About half a mile into today's Japan Race, I almost crashed into a pack of three walkers,
as well as the people also trying to avoid them. As I made my way around them I muttered,
"Start with the walkers, dammit!" One of them said something back to me, but I didn't catch
it. They weren't Galloway runners on a walk break, they were walkers. I felt bad about
snapping at them. It was the wrong way to react, but it was in the heat of the moment, a
bunch of people almost got hurt, and I got mad. And it's spoiling a race that was one of my
best, I set a PR.
(A "Galloway runner" is someone who follows the Jeff Galloway marathon (or any race) training plan, which involves periodic walk breaks.)
The letter goes on to talk about the problem of people not lining up at their proper pace time and creating dangerous situations because folks are wiping out trying to pass them.
I blither on:
These races are getting more crowded, and while I'm glad that so many people are
discovering running, they don't have any understanding of race etiquette. Do you think
there is some way to teach these people a little running etiquette, to make these races a
safer, and less frustrating experience for everyone else?
And then I list a couple of suggestions about how to try to accomplish that.
Anyway, I totally over-reacted, I think. Which is eating at me in the same way that every mistake I've ever made eats at me constantly. Jewish guilt -- nothing like it. Except maybe Catholic guilt. Or (insert religion or ethnicity of your choice) guilt. I feel bad, I do, in a lot of ways it ruined the race for me, and I ought to be really happy. In that kind of heat, it was a personal record, and I can't believe my last mile was an 8:13. For me, that's like the freakin' wind. There are some people who talk about running a "nice easy 7-minute mile pace." I couldn't run a 7-minute mile if I was being chased with a pickaxe.

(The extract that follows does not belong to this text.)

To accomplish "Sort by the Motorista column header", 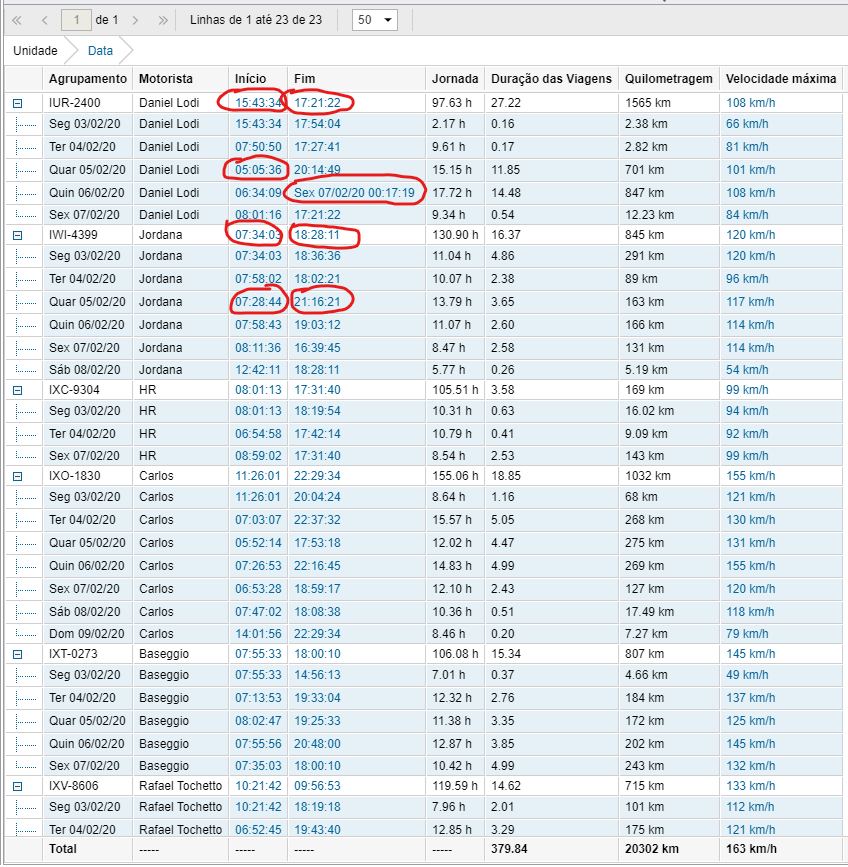I will coord(166,79).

But back to my guilt. It's so funny that this happened, because I listen to this running pocast called Phedippidations, and there's a web component and a Google group (oh my God, I really AM a running geek!) and the last podcast was about RUNNING ETIQUETTE. I was on the message board, reading about people's race gripes and such, and I posted about something my Team coach saw at the last race -- there was a woman who had clearly lined up with the wrong pace group and she was creating a bottleneck. Someone accidentally bumped her as they went past and she said something nasty. Well, this guy turned around and went back to the slow runner and YELLED at her, "If you don't want to get bumped, line up with your own pace group!" And there I go and do it. And even though I'm sure it came and went for those walkers, and even though I'm probably not the only person to mutter something to them, it upset me that I behaved like that. So that's why the cloud of sadness looms overhead.

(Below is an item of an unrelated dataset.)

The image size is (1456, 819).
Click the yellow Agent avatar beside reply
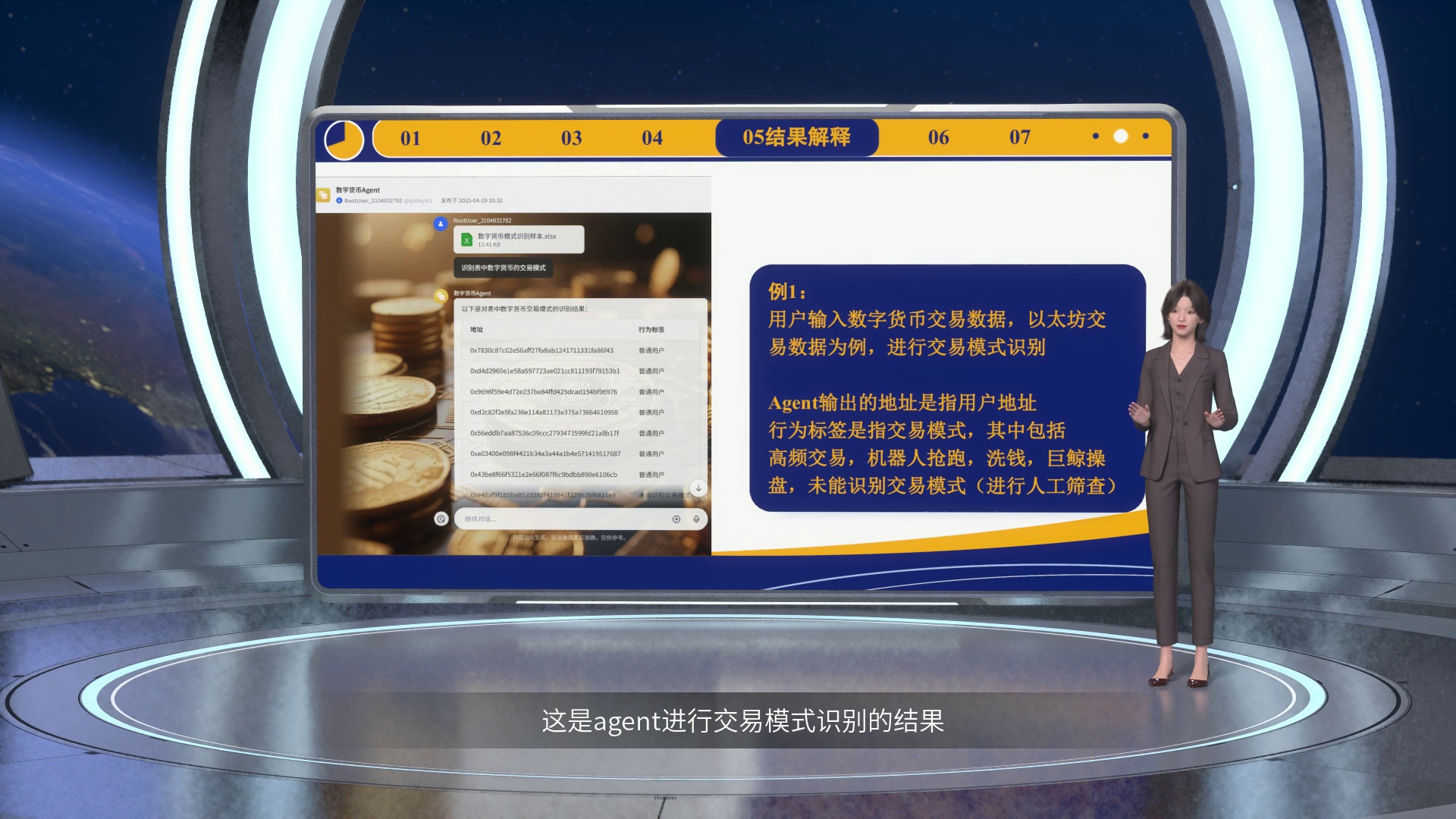[441, 296]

Bizarre side note: There are some, for a lack of a better word, "interesting" people who come to these races, like Larry the Lighthouse (remember him?) Today, as I was walking to the race, I saw a guy walking with his lady friend. I noticed him because he had an enormous afro and was wearing a colorful shirt, he sort of looked like the Crab Man for you "My Name is Earl" watchers. He was also smoking a cigarette and drinking a beer. At 7:30am. So, a few minutes later, as I'm heading to the starting line, there he was again -- with a RACE NUMBER. He was in the race! AND HE BEAT ME! I ended up next to him in the finisher's chute. I almost said something to him but he started retching (wonder why?) so I moved away.
There's more, but this is a long entry and I've got to go to rehearsal. I'm doing "Broadway Bares," the annual strip show that benefits Broadway Cares/Equity Fights AIDS. I must have done really bad in a past life to get myself involved in all these charitable events. I really do enjoy them, though. I'll sneak a mid-week report in and give y'all the down-low on school, races, and repercussions.